U.N. Climate Summit Sets Stage For New National Emissions Promises

Sep 23, 2019
Originally published on September 23, 2019 7:27 am

Leaders from nearly 200 countries are attending a special United Nations Summit on climate change today as they face increasing pressure from citizens around the world to cut global greenhouse gas emissions and slow global warming.

Currently, global emissions are on track to cause potentially catastrophic climate change in the coming decades.

The summit acts as a kickoff to international climate negotiations in 2020, which is the next deadline for countries to make dramatic emissions reduction promises under the 2015 Paris Agreement on climate change.

"I am appealing for leadership from politicians, from businesses and scientists and from the public everywhere," U.N. Secretary-General António Guterres said when he announced the summit. "We face a direct existential threat. Climate change is moving faster than we are."

Indeed, average temperatures on Earth continue to rise, driving sea level rise, more frequent and severe storms, longer heat waves and cold snaps, and more extreme rainstorms and droughts. Economic costs associated with such disasters are mounting.

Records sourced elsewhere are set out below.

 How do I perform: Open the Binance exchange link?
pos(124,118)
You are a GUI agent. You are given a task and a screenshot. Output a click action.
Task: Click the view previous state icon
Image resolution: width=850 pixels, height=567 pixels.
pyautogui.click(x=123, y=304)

Although nearly every nation on the planet, including the United States, promised to reduce their net greenhouse gas emissions when they signed the Paris Agreement, climate scientists warn that the cumulative pledges are nowhere near sufficient.

Humans must limit global warming to Angel Hsu, an assistant professor of environmental studies at Yale-NUS College in Singapore.

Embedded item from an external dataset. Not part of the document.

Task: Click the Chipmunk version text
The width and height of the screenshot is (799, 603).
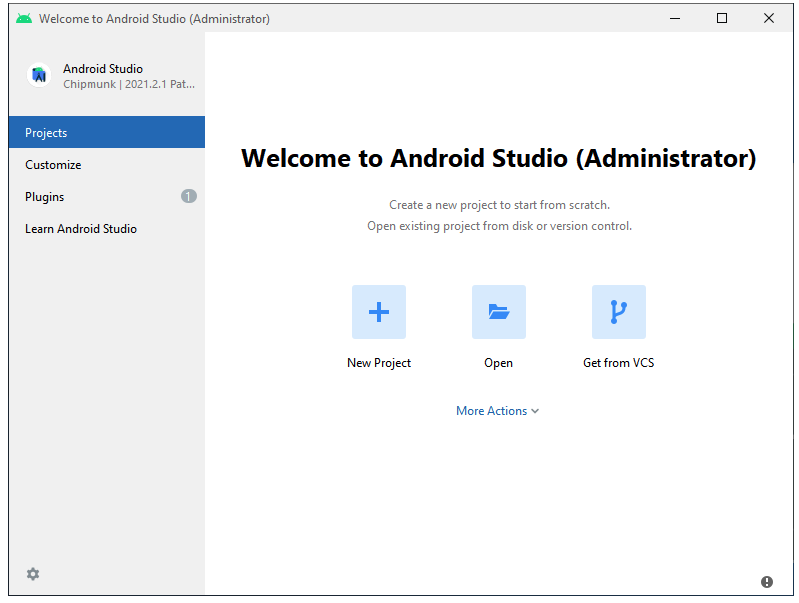Action: 128,85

"We're way off," Hsu says. "What's really worrisome is that we need global emissions to peak by next year, by 2020. That's really soon."

China and the U.S. are the top greenhouse gas emitters in the world, and their cooperation was the crucial foundation for the Paris Agreement. Delegations from both countries will attend today's U.N. summit, but their positions have diverged.

In the U.S., President Trump has threatened to withdraw from the Paris Agreement, and his administration has moved to allow greater emissions from power plants, vehicles, and oil and gas operations. Despite local climate pledges by dozens of states and hundreds of cities, "the United States, right now, is not on track to meet its climate change commitments under the Paris Agreement," says Kelly Levin, a climate analyst at the World Resources Institute think tank.

China, on the other hand, is on track to meet its commitments, which hinged on reaching peak emissions no later than 2030.

"There have been some indications that they could peak their emissions by 2022," Hsu says. "That's not so far away. That's about eight years ahead of schedule." And China is now a world leader in renewable energy, including solar, wind and hydropower.

It's a glimmer of hope in a sea of otherwise dire news. Even as the government invests in clean technology, China is building new coal-fired power plants outside its borders as part of its Belt and Road Initiative. And, even if the country's emissions start declining in the coming years, it will likely be too slow to keep global temperatures in check.

Nonetheless, China is expected to be one of the countries to announce their intention to set more drastic emissions targets at today's summit. India is also expected to announce a plan to update its emissions promises. And some world leaders, including the delegation from France, are expected to announce that they intend to make drastic emissions cuts in the coming decade.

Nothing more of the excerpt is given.